Итак, обеденный перерыв наступил. Линн радовалась тому, что все наконец закончится. Она совершила ошибку, с самого начала не признавшись в авторстве своей работы, и теперь платила за нее, платила всякий раз, когда видела выражение лица Гая и понимала, что он на самом деле влюблен в несуществующую девушку. Но она усвоила этот урок.
– Линн! – раздался рядом с ней негромкий голос.
Это была Элизабет Уэйкфилд, лицо которой выражало одновременно любопытство и сочувствие.
– Привет, Лиз, – сказала Линн, дрожащими пальцами отпирая свой ящик в раздевалке. – Говорят, ты будешь в обед раздавать листовки с портретом загадочной певицы?
– Да, – ответила Элизабет. – Но откуда…
– Лиз! – позвал Гай из другого конца фойе. – Иди сюда! Ты должна мне помочь раздавать эти штуки.
Элизабет вздохнула.
– Поговорим потом, – извиняющимся тоном сказала она, отходя в сторону. – Но откуда он узнал? – спросила она с удивлением.
«Откуда он… – Линн посмотрела ей вслед. – Откуда он узнал – что? Что Лиз имеет в виду?»
С опущенной головой Линн последовала в направлении кафетерия. Она совсем позабыла про свой новый облик. Прежняя Линн завладела ситуацией. Она чувствовала себя неловкой, огромной, неуклюжей – и очень одинокой.
Пересчитывая в руке мелочь, она, не глядя по сторонам и не замечая, что происходит, встала в очередь. В следующее мгновение вокруг нее собралась толпа, все наперебой поздравляли ее, спрашивали: «Как у тебя это получилось?» и «Давно ты начала писать такие песни?»
Она не могла поверить собственным ушам.
– О чем вы говорите? – воскликнула она, когда Кэролайн Пирс похлопывала ее по спине. – Какая песня? О чем вы говорите?
– Смотри сюда! – Уинстон протянул ей лист бумаги.
У Линн перехватило дыхание. Заголовок гласил: «Таинственная песенница – победитель конкурса!» А ниже, над прекрасно отпечатанным текстом песни, было помещено нарисованное художником ее лицо.

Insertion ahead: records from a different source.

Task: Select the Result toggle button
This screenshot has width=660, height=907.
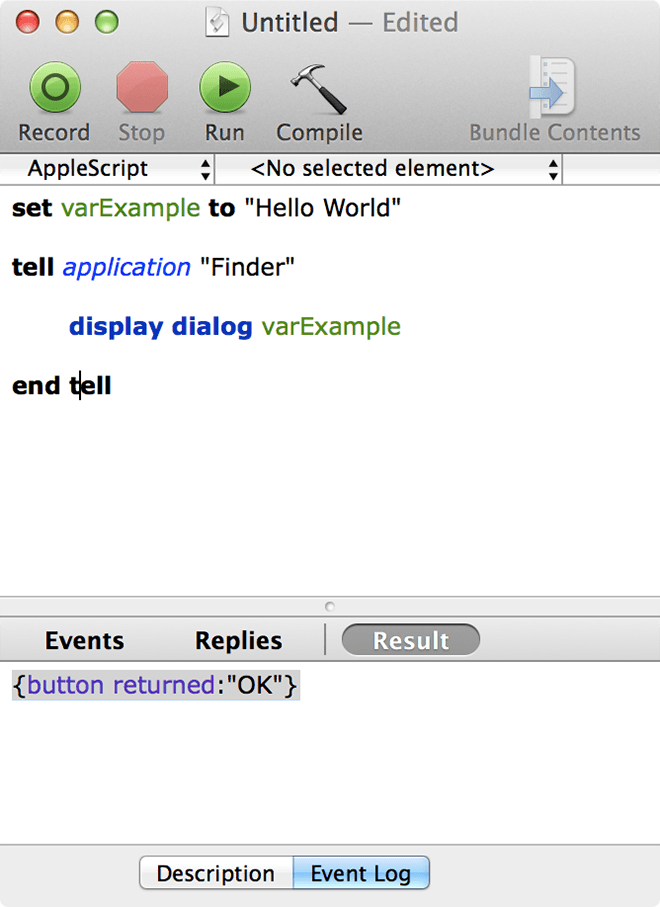Action: (x=410, y=639)
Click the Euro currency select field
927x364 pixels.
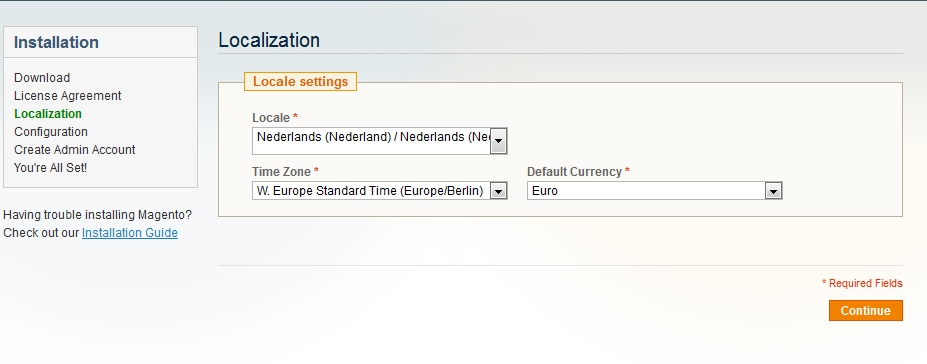(654, 191)
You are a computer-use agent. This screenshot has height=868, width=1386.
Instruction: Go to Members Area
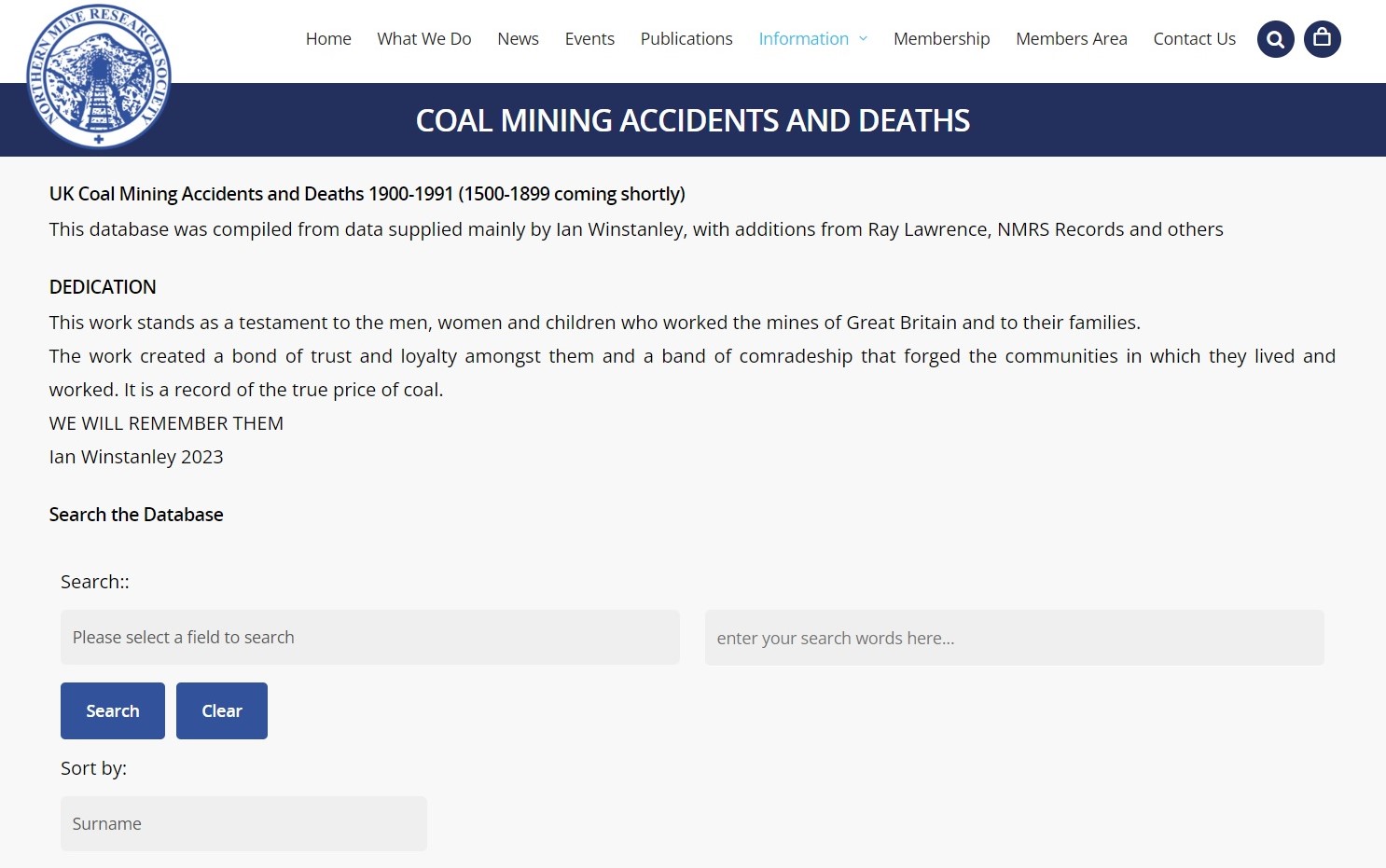(x=1072, y=39)
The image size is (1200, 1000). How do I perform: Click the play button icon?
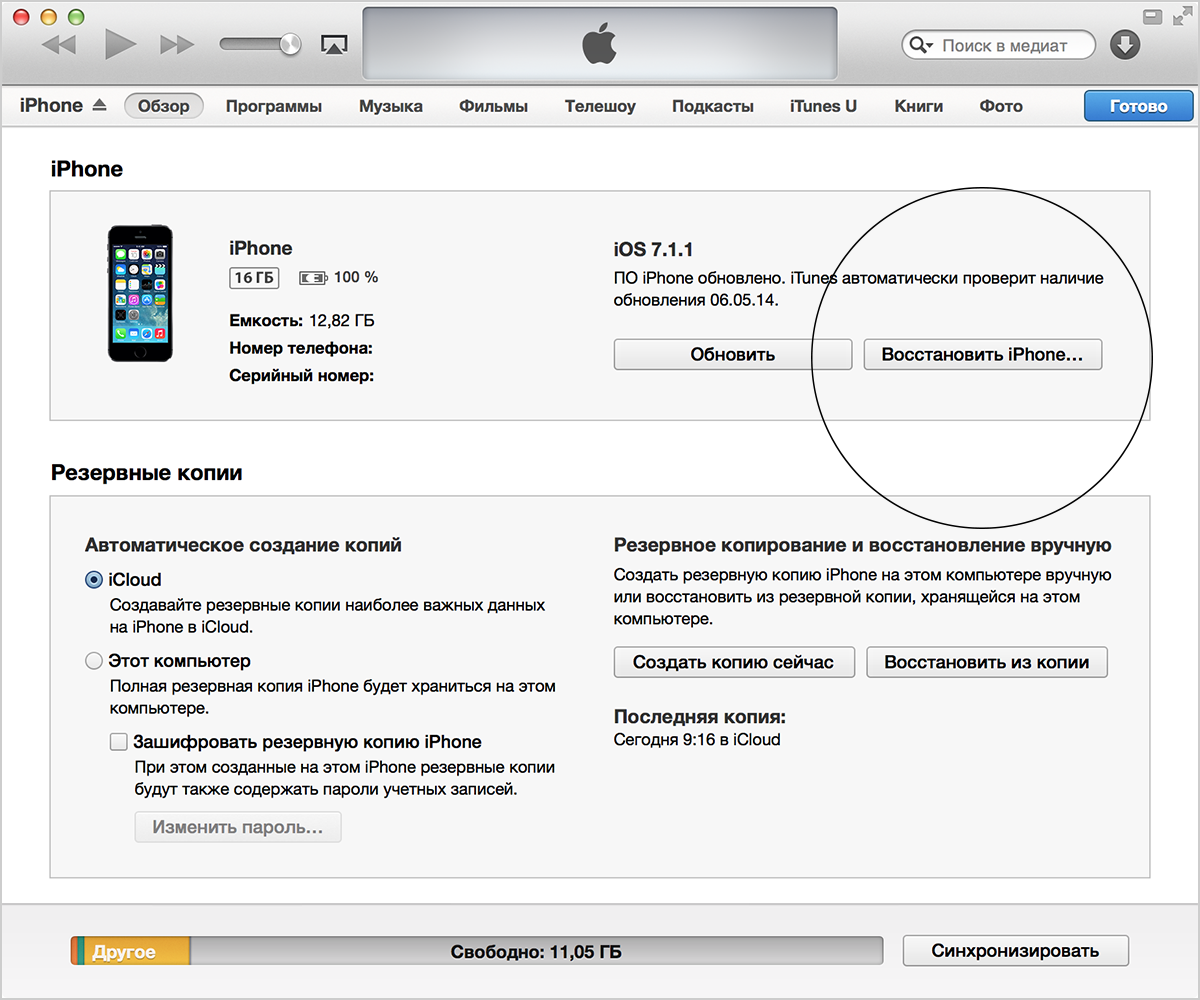[120, 44]

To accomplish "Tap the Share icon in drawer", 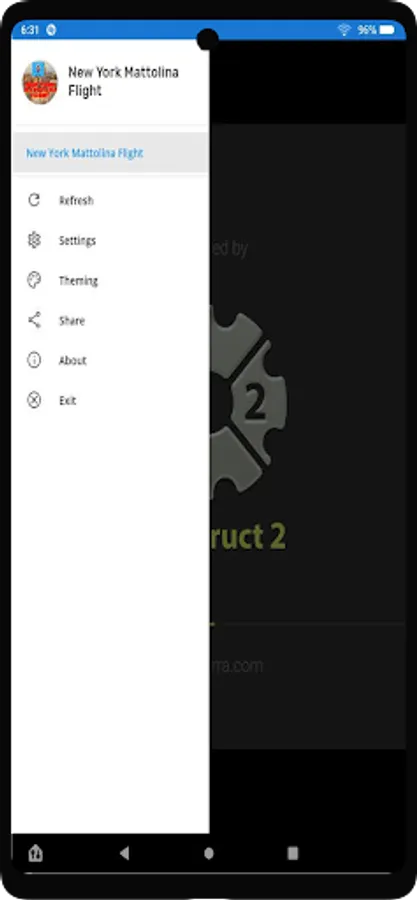I will click(34, 320).
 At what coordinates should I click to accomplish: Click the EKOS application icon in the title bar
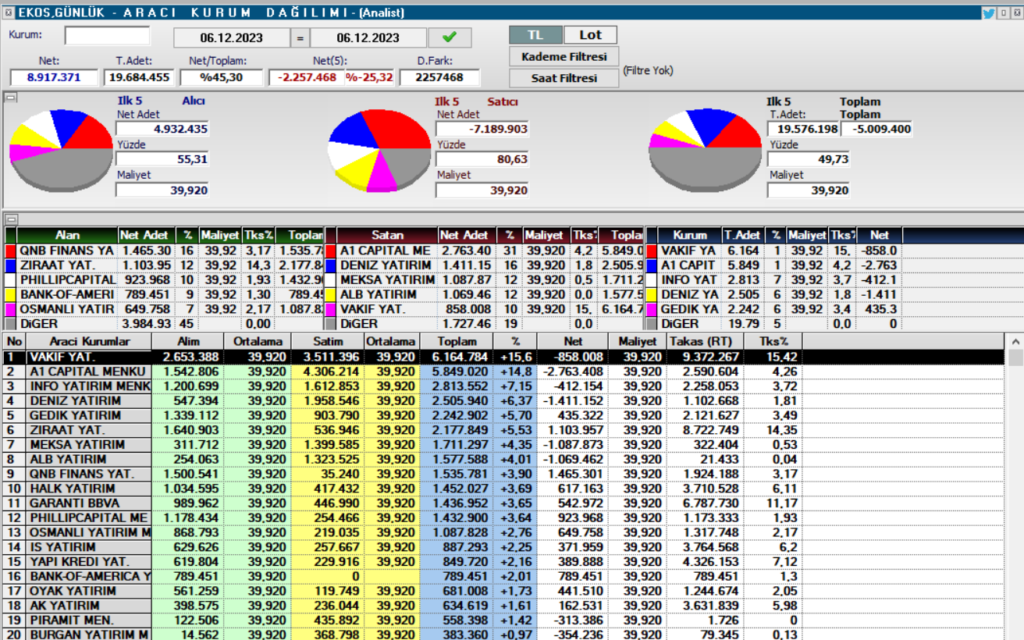pyautogui.click(x=10, y=13)
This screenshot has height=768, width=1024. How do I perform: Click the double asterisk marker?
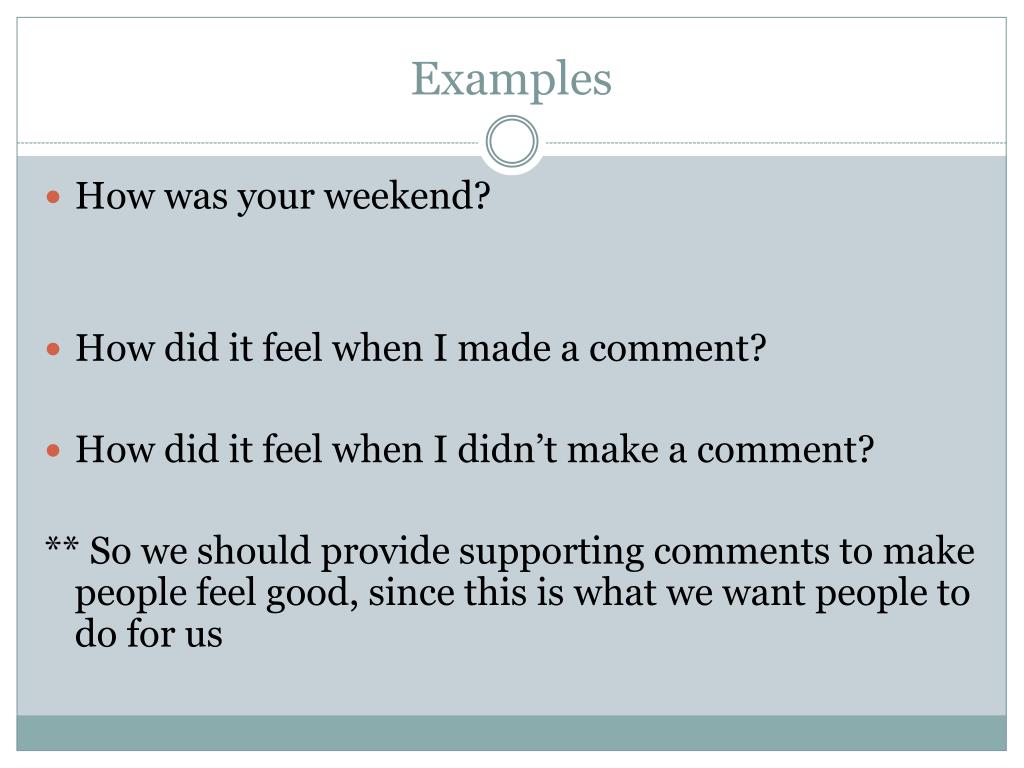coord(62,545)
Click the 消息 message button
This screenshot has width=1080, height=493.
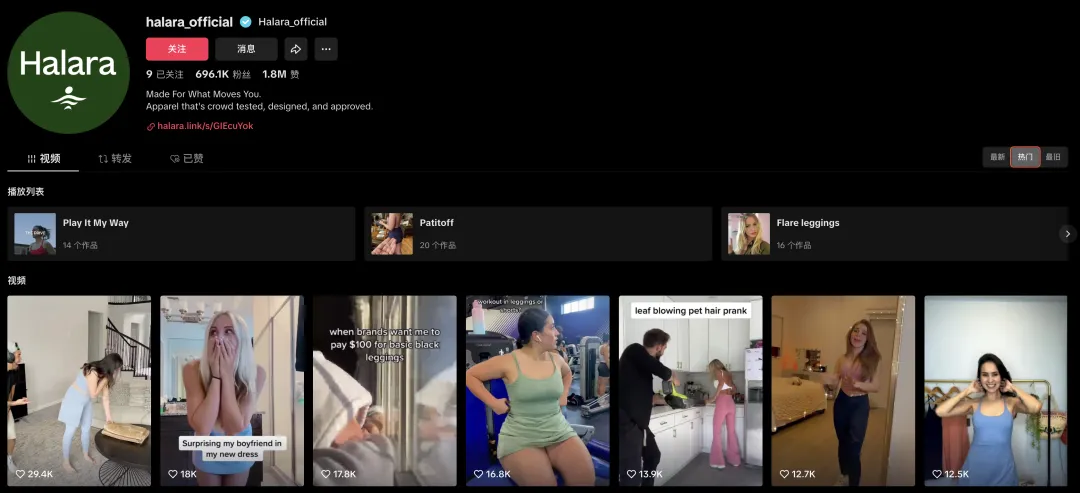click(246, 49)
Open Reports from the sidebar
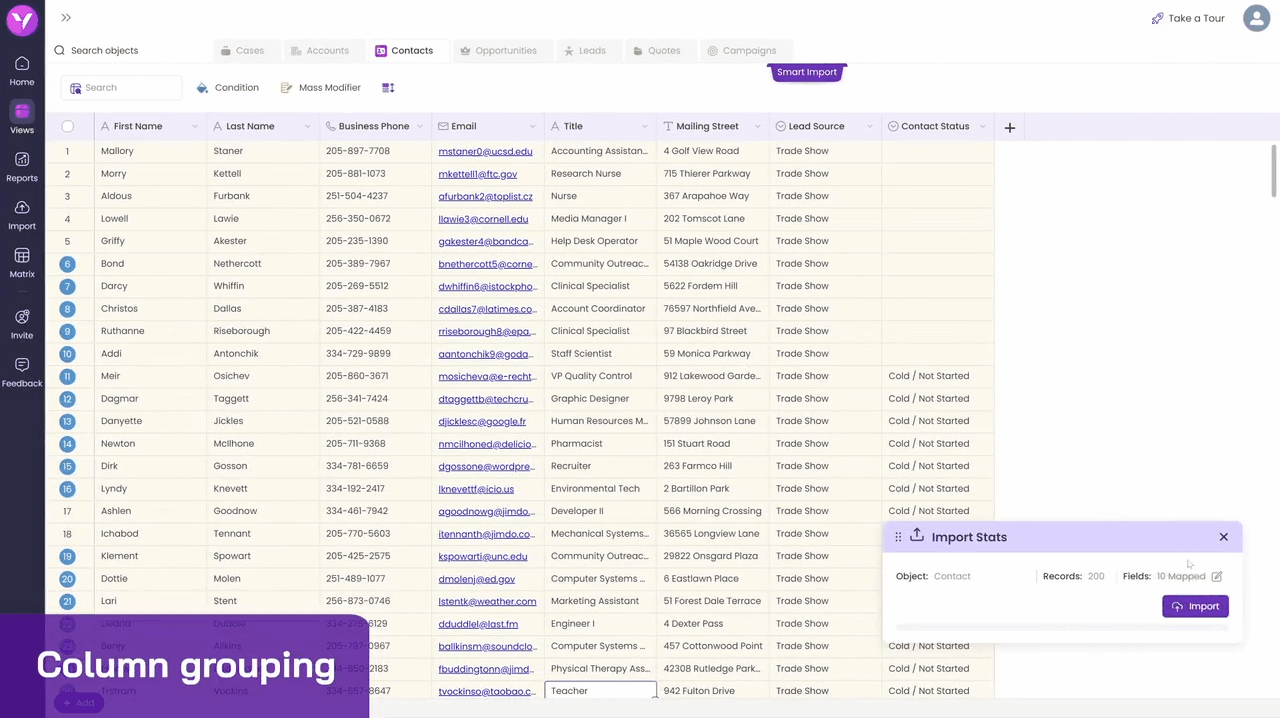1280x718 pixels. 22,166
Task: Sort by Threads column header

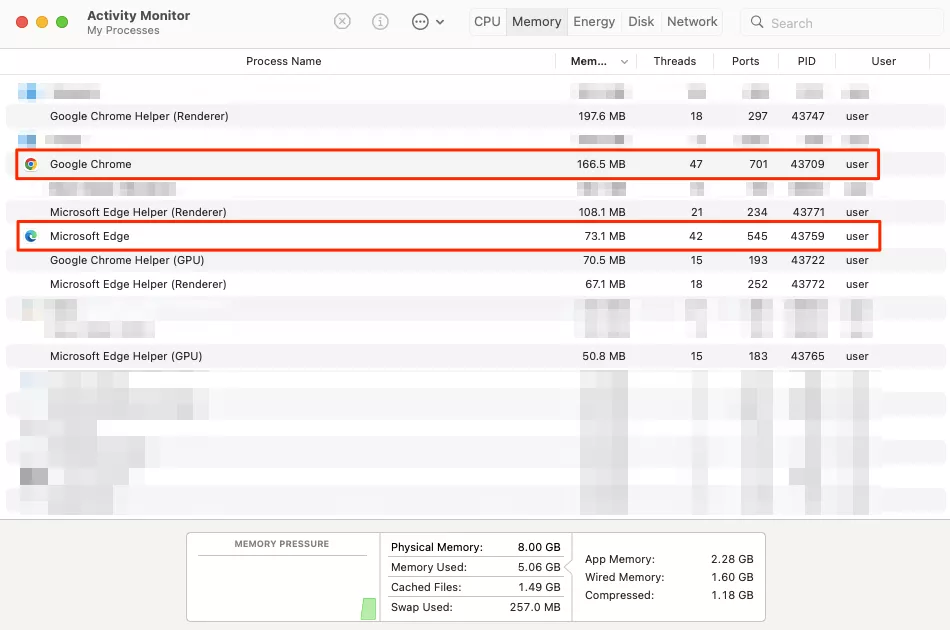Action: pos(674,61)
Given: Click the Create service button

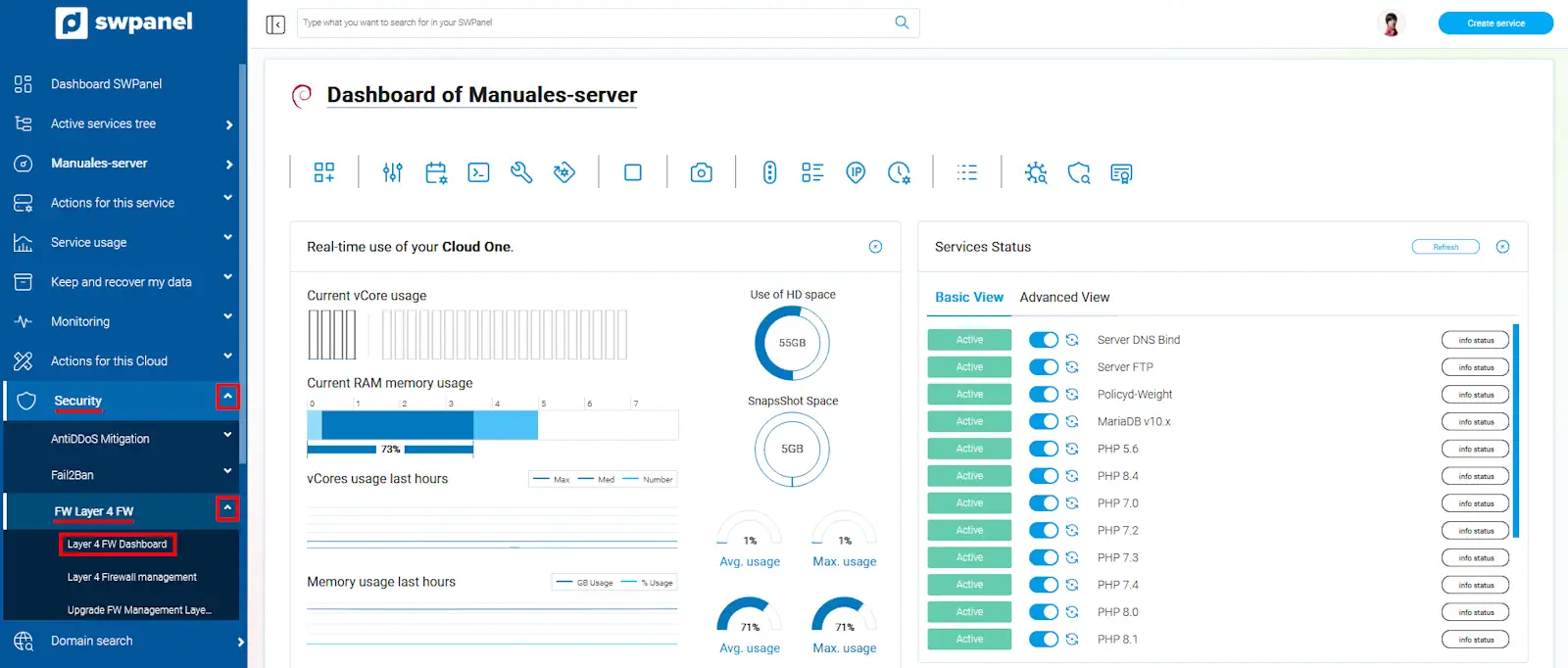Looking at the screenshot, I should 1495,24.
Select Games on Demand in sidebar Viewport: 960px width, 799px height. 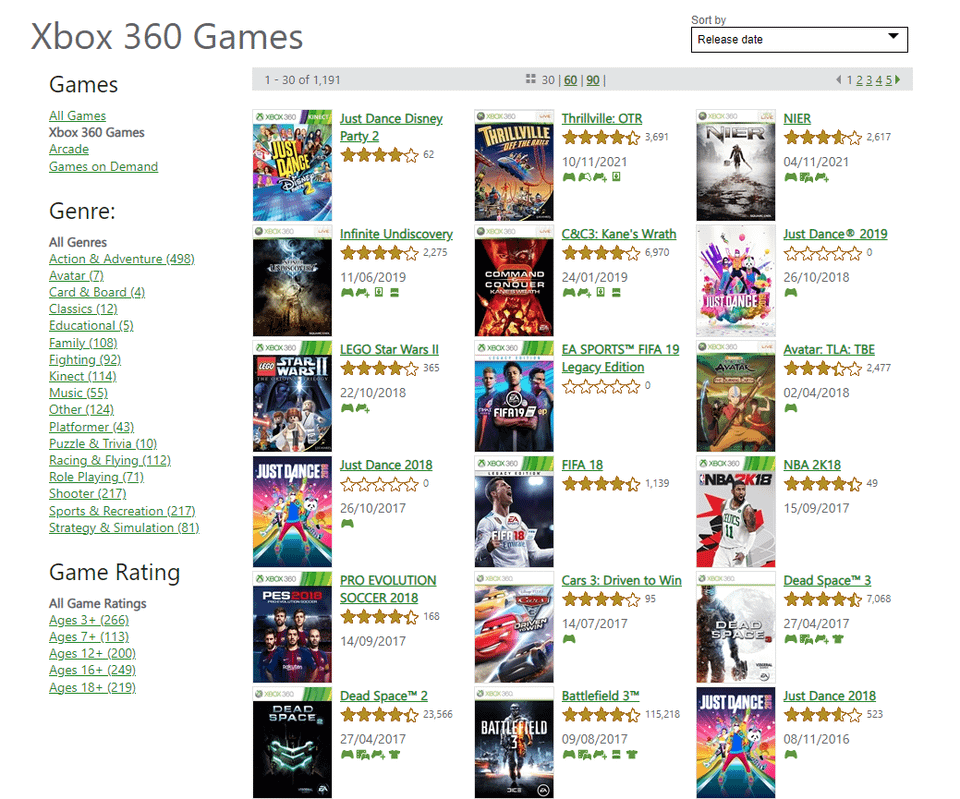pyautogui.click(x=103, y=166)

Отрицать было бесполезно. Гай описал певицу во всех деталях – мягкие, слегка непослушные волосы; большие глаза в форме миндаля; упрямый подбородок; лицо, выражающее что-то среднее между задумчивостью и смехом. Это было ее лицо. Не лицо прежней Линн Генри, а то лицо, которое она представляла себе, когда закрывала глаза и пыталась создать для себя свой образ.